Berita

Rusaknya Rakyat Akibat Ulama Menyembah Uang
Berita Terbaru

Rusaknya Rakyat Akibat Ulama Menyembah Uang

Oleh: Rinto Setiyawan – Wakil Direktur Sekolah Negarawan X Institute

beritax.id - Kita sedang menyaksikan fenomena yang memilukan dan mengancam masa depan bangsa: rakyat semakin rusak bukan karena mereka jahat, tapi karena mereka kehilangan panutan yang tulus. Mereka kehilangan tokoh moral yang mestinya menjadi cahaya di tengah gelapnya kepalsuan kekuasaan. Yang lebih menyakitkan, banyak kaum agama atau ulama hari ini justru memilih untuk menyembah uang.

Saya teringat pernyataan Cak Nun (Emha Ainun Nadjib) yang sangat dalam:

“Kalau rakyat ikut rusak, sebenarnya dia adalah pihak yang dirusak, bukan orang yang ingin merusak dirinya. Dia hanya korban dari kerusakan yang ditimpakan oleh sistem dan pemimpin-pemimpin yang tidak peduli kepada perusakan yang dilahirkannya.”

Cak Nun dengan jernih menunjukkan bahwa rakyat tidak lahir dalam kerusakan, mereka dirusak oleh sistem, oleh elite penguasa, dan juga oleh mereka yang mestinya menjaga nilai yaitu kaum agamawan itu sendiri.
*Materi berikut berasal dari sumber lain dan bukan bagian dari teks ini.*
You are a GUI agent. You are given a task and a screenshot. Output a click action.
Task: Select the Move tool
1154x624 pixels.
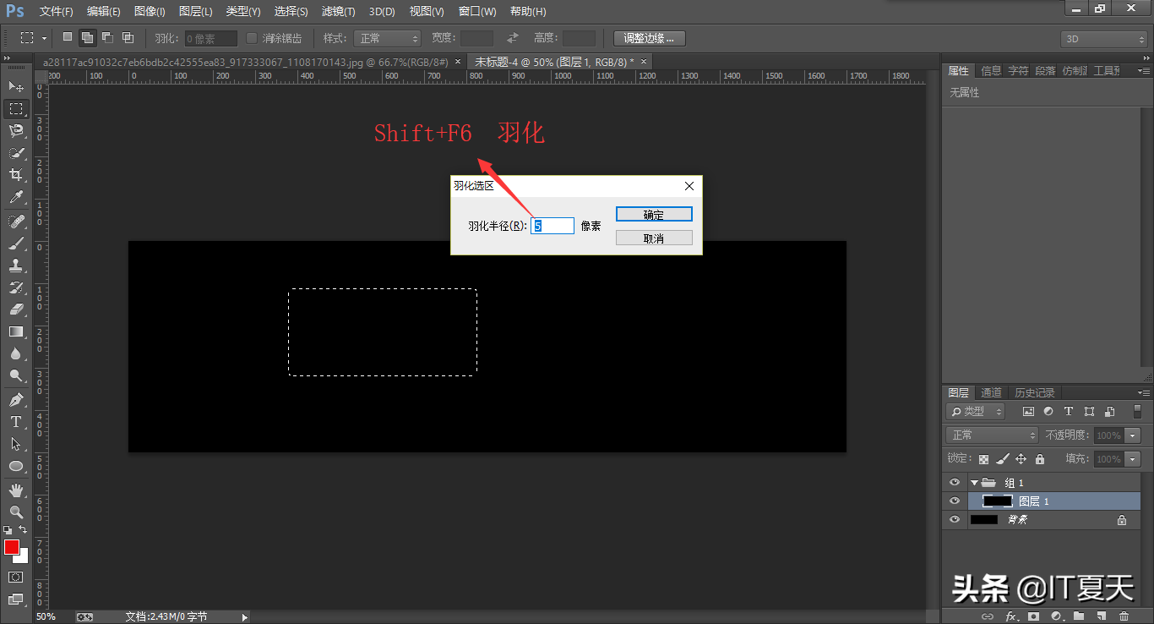15,86
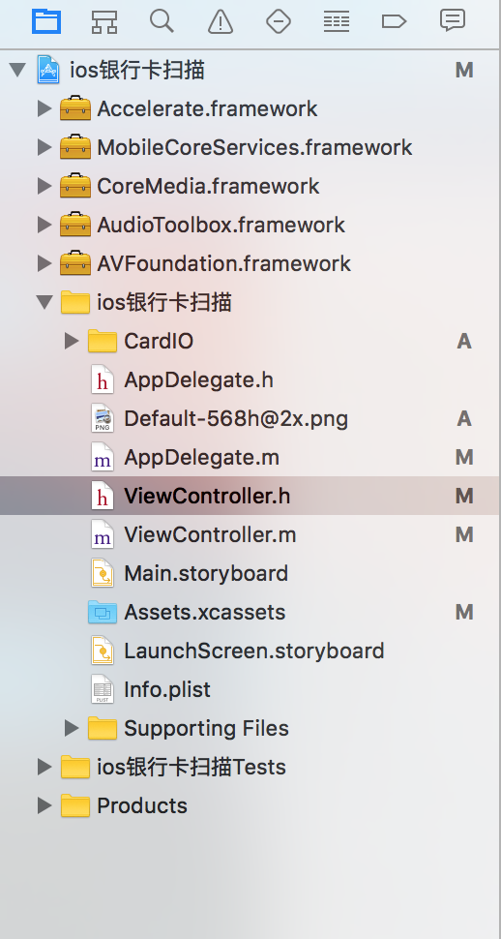Open the Project navigator folder icon

[46, 21]
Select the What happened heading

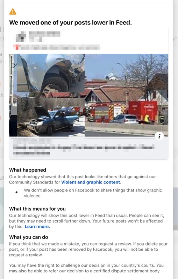point(28,170)
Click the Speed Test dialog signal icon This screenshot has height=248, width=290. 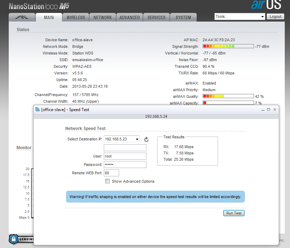[x=37, y=110]
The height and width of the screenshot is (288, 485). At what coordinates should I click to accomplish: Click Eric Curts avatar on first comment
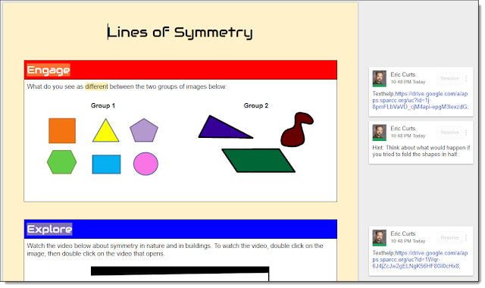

Ketika mimbar diubah menjadi corong kekuasaan, ketika doa dikomersialkan, ketika posisi keumatan dilelang kepada kekuatan finansial, maka umat akan kehilangan arah.

Pernyataan Cak Nun itu seolah bersambung langsung dengan Imam Al-Ghazali dalam Ihya’ Ulumuddin:

“Sesungguhnya, kerusakan rakyat disebabkan oleh kerusakan para penguasanya, dan kerusakan penguasa disebabkan oleh kerusakan ulama. Dan kerusakan ulama disebabkan oleh cinta harta dan kedudukan. Barang siapa dikuasai oleh ambisi duniawi, ia tidak akan mampu mengurus rakyat kecil, apalagi penguasanya.” (Ihya’ Ulumuddin, Jilid II, hal. 381)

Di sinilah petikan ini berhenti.